=== The problem ===
Because the lines must stay identical, write out the data without changing anything.

[[ Information open ]]

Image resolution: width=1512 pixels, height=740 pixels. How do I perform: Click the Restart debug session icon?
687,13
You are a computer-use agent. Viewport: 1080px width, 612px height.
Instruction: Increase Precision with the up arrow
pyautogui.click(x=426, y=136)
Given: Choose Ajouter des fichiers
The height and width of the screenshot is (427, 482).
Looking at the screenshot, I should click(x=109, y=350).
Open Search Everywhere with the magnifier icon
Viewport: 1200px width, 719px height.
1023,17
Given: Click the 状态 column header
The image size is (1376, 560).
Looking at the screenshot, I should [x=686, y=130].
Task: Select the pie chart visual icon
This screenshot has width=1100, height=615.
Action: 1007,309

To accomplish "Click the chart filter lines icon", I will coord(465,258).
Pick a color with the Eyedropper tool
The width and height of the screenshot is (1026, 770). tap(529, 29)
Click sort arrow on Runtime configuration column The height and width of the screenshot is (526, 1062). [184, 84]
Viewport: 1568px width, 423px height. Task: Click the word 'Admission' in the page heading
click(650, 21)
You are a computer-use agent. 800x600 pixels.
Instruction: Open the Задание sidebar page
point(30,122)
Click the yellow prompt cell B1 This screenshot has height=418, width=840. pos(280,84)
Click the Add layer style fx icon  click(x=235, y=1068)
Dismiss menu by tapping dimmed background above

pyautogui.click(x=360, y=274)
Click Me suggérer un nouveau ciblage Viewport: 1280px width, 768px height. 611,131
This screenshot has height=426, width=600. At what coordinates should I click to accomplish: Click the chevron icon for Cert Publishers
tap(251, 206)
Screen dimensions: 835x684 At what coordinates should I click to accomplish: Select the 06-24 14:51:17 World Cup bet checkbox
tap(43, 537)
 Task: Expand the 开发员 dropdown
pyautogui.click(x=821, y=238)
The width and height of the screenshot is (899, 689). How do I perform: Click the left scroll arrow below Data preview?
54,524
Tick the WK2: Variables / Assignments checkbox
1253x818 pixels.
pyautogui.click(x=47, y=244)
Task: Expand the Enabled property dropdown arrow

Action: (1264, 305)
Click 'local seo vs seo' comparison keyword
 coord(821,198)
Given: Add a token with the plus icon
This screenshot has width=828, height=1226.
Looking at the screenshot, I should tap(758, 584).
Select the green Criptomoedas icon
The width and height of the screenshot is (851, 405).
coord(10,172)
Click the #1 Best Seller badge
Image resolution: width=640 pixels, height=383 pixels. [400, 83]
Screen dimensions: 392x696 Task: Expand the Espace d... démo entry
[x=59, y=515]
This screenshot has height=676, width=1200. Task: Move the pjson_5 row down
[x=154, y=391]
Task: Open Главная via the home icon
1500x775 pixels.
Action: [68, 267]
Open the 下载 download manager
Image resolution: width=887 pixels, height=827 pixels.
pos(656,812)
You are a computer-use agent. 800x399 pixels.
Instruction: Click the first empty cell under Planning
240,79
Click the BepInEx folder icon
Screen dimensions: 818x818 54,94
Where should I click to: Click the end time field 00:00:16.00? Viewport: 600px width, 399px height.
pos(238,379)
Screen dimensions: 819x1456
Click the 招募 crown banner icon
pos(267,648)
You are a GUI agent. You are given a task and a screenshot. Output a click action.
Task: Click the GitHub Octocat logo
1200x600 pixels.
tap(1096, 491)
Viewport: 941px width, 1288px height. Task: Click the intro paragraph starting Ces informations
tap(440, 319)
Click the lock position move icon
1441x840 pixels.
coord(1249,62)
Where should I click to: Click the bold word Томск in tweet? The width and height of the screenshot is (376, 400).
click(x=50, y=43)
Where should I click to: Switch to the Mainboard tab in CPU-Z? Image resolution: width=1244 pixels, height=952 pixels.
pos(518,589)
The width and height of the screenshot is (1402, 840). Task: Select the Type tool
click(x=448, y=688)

[[ Information closed ]]

=== Output for this task ===
Image resolution: width=1512 pixels, height=740 pixels. How do I perform: Click the Restart debug session icon?
687,13
You are a computer-use agent. Viewport: 1080px width, 612px height.
Instruction: Increase Precision with the up arrow
pyautogui.click(x=426, y=136)
Given: Choose Ajouter des fichiers
The height and width of the screenshot is (427, 482).
Looking at the screenshot, I should click(x=109, y=350).
Open Search Everywhere with the magnifier icon
Viewport: 1200px width, 719px height.
1023,17
Given: Click the 状态 column header
The image size is (1376, 560).
Looking at the screenshot, I should [x=686, y=130].
Task: Select the pie chart visual icon
This screenshot has width=1100, height=615.
Action: 1007,309

To accomplish "Click the chart filter lines icon", I will coord(465,258).
Pick a color with the Eyedropper tool
The width and height of the screenshot is (1026, 770). tap(529, 29)
Click sort arrow on Runtime configuration column The height and width of the screenshot is (526, 1062). [184, 84]
Viewport: 1568px width, 423px height. Task: Click the word 'Admission' in the page heading
click(650, 21)
You are a computer-use agent. 800x600 pixels.
Instruction: Open the Задание sidebar page
point(30,122)
Click the yellow prompt cell B1 This screenshot has height=418, width=840. pos(280,84)
Click the Add layer style fx icon  click(x=235, y=1068)
Dismiss menu by tapping dimmed background above

pyautogui.click(x=360, y=274)
Click Me suggérer un nouveau ciblage Viewport: 1280px width, 768px height. 611,131
This screenshot has height=426, width=600. At what coordinates should I click to accomplish: Click the chevron icon for Cert Publishers
tap(251, 206)
Screen dimensions: 835x684 At what coordinates should I click to accomplish: Select the 06-24 14:51:17 World Cup bet checkbox
tap(43, 537)
 Task: Expand the 开发员 dropdown
pyautogui.click(x=821, y=238)
The width and height of the screenshot is (899, 689). How do I perform: Click the left scroll arrow below Data preview?
54,524
Tick the WK2: Variables / Assignments checkbox
1253x818 pixels.
pyautogui.click(x=47, y=244)
Task: Expand the Enabled property dropdown arrow

Action: (1264, 305)
Click 'local seo vs seo' comparison keyword
 coord(821,198)
Given: Add a token with the plus icon
This screenshot has width=828, height=1226.
Looking at the screenshot, I should tap(758, 584).
Select the green Criptomoedas icon
The width and height of the screenshot is (851, 405).
coord(10,172)
Click the #1 Best Seller badge
Image resolution: width=640 pixels, height=383 pixels. [400, 83]
Screen dimensions: 392x696 Task: Expand the Espace d... démo entry
[x=59, y=515]
This screenshot has height=676, width=1200. Task: Move the pjson_5 row down
[x=154, y=391]
Task: Open Главная via the home icon
1500x775 pixels.
Action: [68, 267]
Open the 下载 download manager
Image resolution: width=887 pixels, height=827 pixels.
pos(656,812)
You are a computer-use agent. 800x399 pixels.
Instruction: Click the first empty cell under Planning
240,79
Click the BepInEx folder icon
Screen dimensions: 818x818 54,94
Where should I click to: Click the end time field 00:00:16.00? Viewport: 600px width, 399px height.
pos(238,379)
Screen dimensions: 819x1456
Click the 招募 crown banner icon
pos(267,648)
You are a GUI agent. You are given a task and a screenshot. Output a click action.
Task: Click the GitHub Octocat logo
1200x600 pixels.
tap(1096, 491)
Viewport: 941px width, 1288px height. Task: Click the intro paragraph starting Ces informations
tap(440, 319)
Click the lock position move icon
1441x840 pixels.
coord(1249,62)
Where should I click to: Click the bold word Томск in tweet? The width and height of the screenshot is (376, 400).
click(x=50, y=43)
Where should I click to: Switch to the Mainboard tab in CPU-Z? Image resolution: width=1244 pixels, height=952 pixels.
pos(518,589)
The width and height of the screenshot is (1402, 840). Task: Select the Type tool
click(x=448, y=688)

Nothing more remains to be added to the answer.